◆ Directions
Give back exactly the lines from the "Click the page number 2 field" line to the final line of the records, and only those, minus any pictures.

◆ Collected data
• • • • •

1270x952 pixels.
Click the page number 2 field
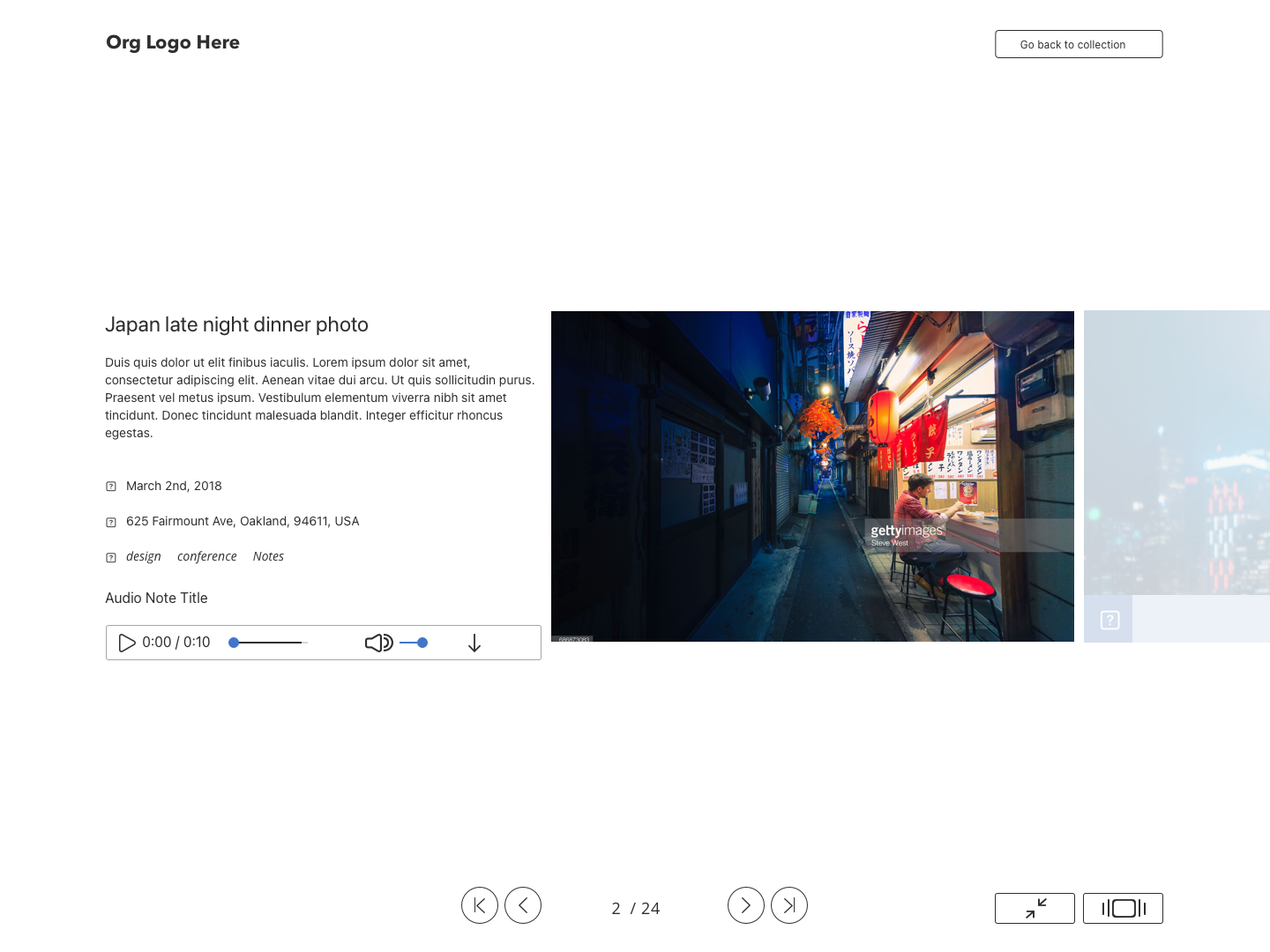(x=616, y=908)
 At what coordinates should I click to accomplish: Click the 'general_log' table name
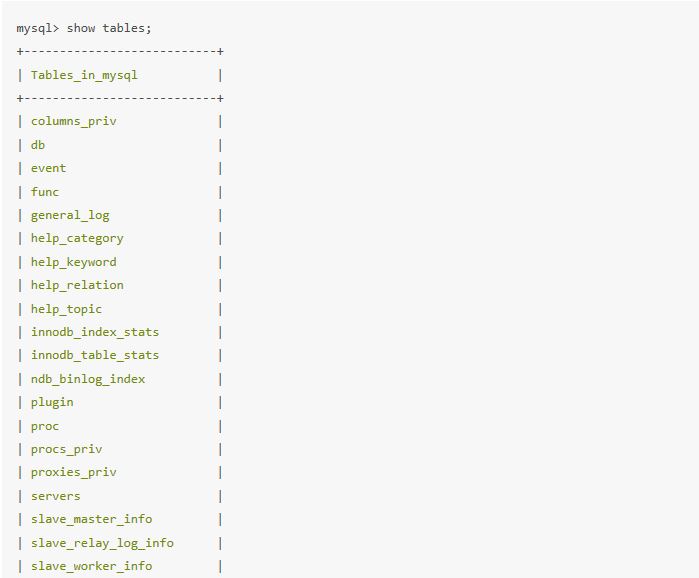pos(70,215)
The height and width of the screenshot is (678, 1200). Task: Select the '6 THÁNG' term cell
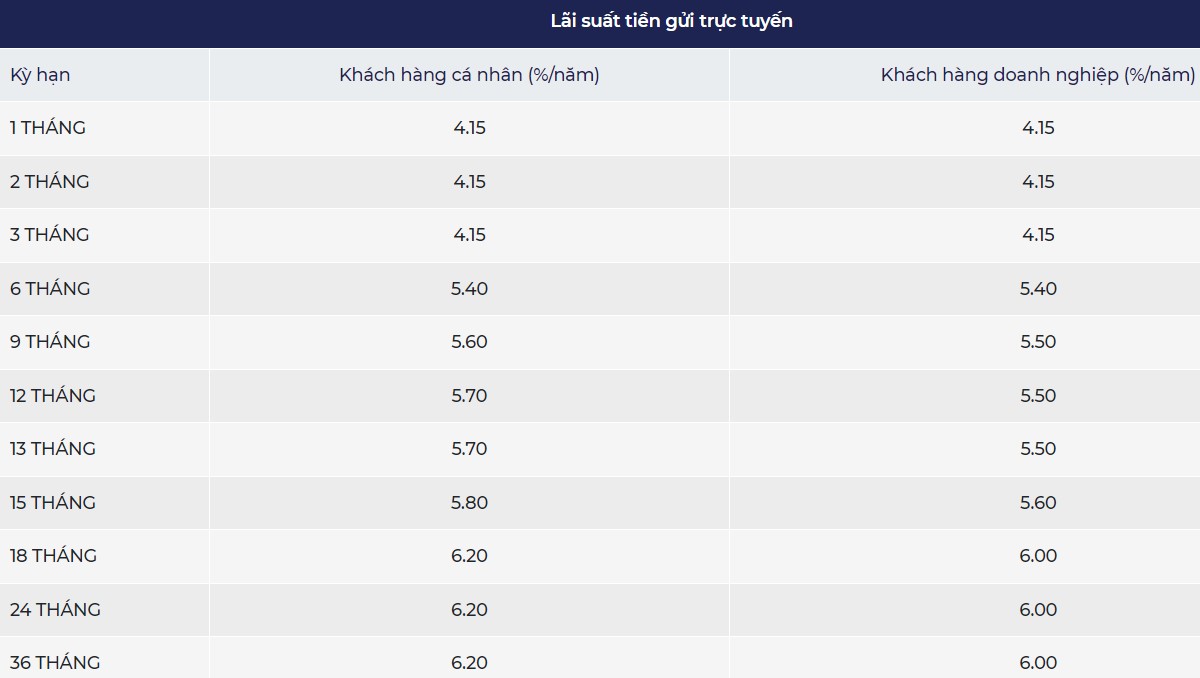[50, 289]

• • • • •

◆ Task answer
Click the page number 2 field
(x=616, y=908)
 At what coordinates should I click to accomplish: Click the 'general_log' table name
pos(70,215)
The height and width of the screenshot is (678, 1200). Task: Select the '6 THÁNG' term cell
[50, 289]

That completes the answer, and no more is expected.